TASK ITEM: What is needed is an exact transcription of the line containing "The width and" and every line after it through the end of the entries below, with no pictures.
START RECORDS FOR THE TASK
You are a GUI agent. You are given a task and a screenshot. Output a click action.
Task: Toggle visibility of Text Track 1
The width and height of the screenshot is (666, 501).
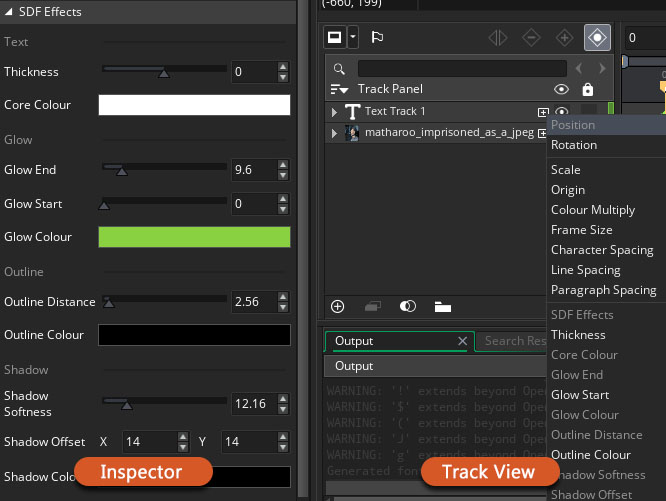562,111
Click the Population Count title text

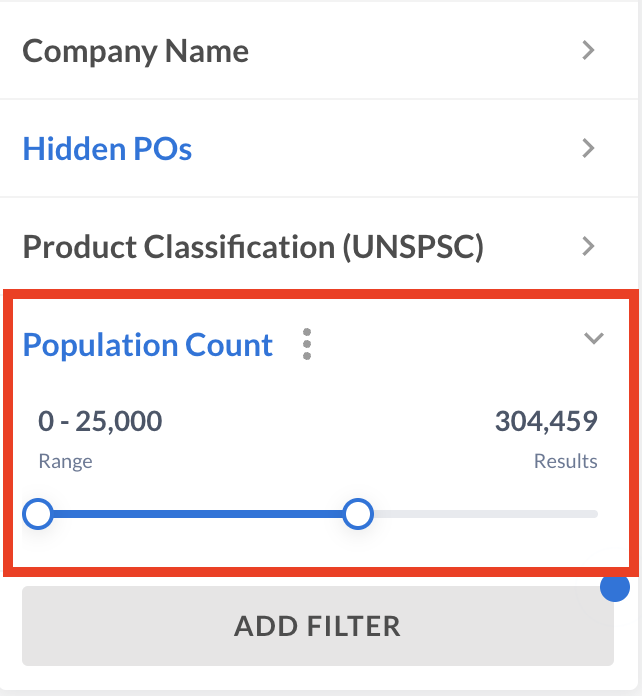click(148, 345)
END RECORDS FOR THE TASK
YOUR SOLUTION:
The width and height of the screenshot is (666, 501).
562,111
Click the Population Count title text

click(148, 345)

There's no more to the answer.